6月読書会は下記の要領で開催いたします。皆様のご参加をお待ちしています。

 月 日 : 2002年6月8日(土)
 時 間 : 午後6時00分〜9時
 場 所 : 東京芸術劇場小会議室1(池袋西口徒歩3分)
 報告者 : 熊谷暢芳氏
 作 品 : 「人妻と寝台の下の夫」(河出書房『ドストエーフスキイ全集2』に収録)
 会 費 : 1000円(学生500円)

 ◎ 読書会終了後は二次会を予定しています。

 時 間 : 〜 11時頃迄
 会 費 : 2〜3千円




6月8日(土)読書会

『人妻と寝台の下の夫』メモ           

熊谷暢芳                             

この作品は、何の苦もなく十分楽しめる。だけど、ドストエフスキーの作品がただ面白いだけでいいのか、という疑問も起こる。もちろん、ただ面白いだけでも十分なのだが、そういう目で見てみると、やはりいろいろ指摘できることは出てくる。初期作品をこれまで読み進めてきて、夢想家、道化という人物類型が登場してきた。この作品では、嫉妬する男というタイプが登場して来る。嫉妬は多分ドストエフスキーにとって、作品上のモチーフとしてのみならず、実生活においても抜き差しならぬ問題であったと思われる。

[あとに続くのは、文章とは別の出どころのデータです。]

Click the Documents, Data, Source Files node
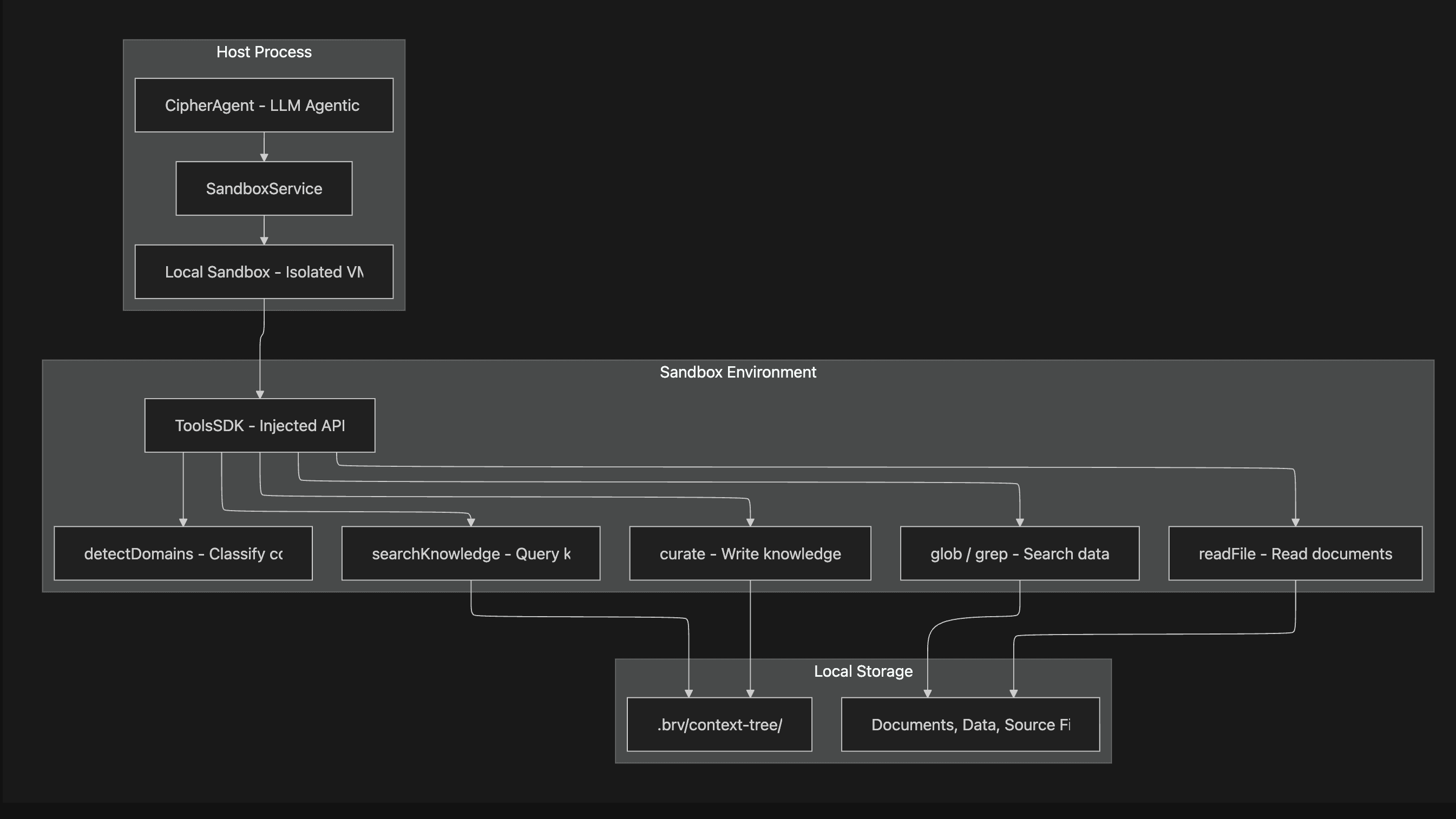 coord(970,725)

嫉妬深い男は、疑惑としての自己の想念を、妻や情人に投影するのだが、しかし、その投影する像は安定しない。彼は常に、自分が裏切られているかどうか確定できないのだ。この不確定さ自体が彼を苦しめる。むしろ不貞が明らかになることこそが彼の救いになる。ここで直ちに連想されるのは、自意識の問題である。自意識の苦悩もまた、嫉妬と同様に他者の心を問題にする。この作品の主人公が、陳腐な自意識を露呈させて登場してくるのは偶然ではない。主人公の当面の最重要課題は、妻の不貞の真偽にある。にもかかわらず、彼にとっては、情人と思われる人物の目に映る自分の姿が、最も重要な問題にすりかわる。ここが笑いのポイントになっている。

嫉妬は、人が他者と深く関係しようとするときの、不可避な条件を前提にしている。人と人との関係性が成立する場には、互いに共通の領域が発生する。これは関係性の前提であるとも言える。しかし、同時に、互いにけして自己に還元できない領域が、それぞれの他者の場に発生する。二つの円の交差するベン図を思い描いてほしい。図は一つの重なり合う領域と、左右の、それぞれの円固有の領域に分かれる。嫉妬は、私の円とはけして重ならない、他者固有の領域の存在が前提になる。つまり、他者は「陰でなにやってるかわからない」のだ。自意識の問題性も、その他者固有の領域から見た私の姿が、私にとって抜き差しならないものとなったときに問題になってくる。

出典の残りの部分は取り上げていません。